-- start --

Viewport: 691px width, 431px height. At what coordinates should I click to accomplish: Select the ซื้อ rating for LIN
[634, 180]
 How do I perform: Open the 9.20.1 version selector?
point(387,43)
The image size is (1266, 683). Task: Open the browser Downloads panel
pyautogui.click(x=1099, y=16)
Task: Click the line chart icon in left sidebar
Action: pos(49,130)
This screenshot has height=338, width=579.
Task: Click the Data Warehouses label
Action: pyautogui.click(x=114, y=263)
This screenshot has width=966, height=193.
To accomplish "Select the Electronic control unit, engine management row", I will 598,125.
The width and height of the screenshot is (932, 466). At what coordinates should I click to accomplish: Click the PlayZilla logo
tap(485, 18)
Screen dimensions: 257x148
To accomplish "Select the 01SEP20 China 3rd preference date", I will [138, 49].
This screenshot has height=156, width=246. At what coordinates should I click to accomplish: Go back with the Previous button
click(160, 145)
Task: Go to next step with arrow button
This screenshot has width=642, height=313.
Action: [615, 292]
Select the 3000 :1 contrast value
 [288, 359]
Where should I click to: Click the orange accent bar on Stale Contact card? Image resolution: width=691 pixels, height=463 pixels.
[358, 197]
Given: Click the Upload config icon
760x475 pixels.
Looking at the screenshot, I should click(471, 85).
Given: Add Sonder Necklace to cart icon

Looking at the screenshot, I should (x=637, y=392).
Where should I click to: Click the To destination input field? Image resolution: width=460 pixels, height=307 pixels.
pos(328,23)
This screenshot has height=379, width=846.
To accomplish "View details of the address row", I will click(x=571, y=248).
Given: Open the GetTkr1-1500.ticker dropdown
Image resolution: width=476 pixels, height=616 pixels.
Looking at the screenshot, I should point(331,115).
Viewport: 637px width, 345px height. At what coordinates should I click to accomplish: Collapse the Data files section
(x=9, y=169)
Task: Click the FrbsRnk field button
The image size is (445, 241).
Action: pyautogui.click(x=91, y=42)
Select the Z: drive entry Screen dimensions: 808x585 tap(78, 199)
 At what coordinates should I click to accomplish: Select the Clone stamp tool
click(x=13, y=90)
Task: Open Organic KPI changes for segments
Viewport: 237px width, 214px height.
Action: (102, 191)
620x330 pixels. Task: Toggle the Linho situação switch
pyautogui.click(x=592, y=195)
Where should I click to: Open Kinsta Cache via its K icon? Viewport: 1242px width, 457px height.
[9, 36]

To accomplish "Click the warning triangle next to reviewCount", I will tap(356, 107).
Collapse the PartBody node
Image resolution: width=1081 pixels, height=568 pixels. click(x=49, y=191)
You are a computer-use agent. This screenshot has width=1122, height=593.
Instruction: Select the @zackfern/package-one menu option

-- end --

[WHAT YOU NEED TO DO]: Count the lines above that contain the word "Where" and reply with the number alone.

[RESPONSE TO THIS EXERCISE]: 3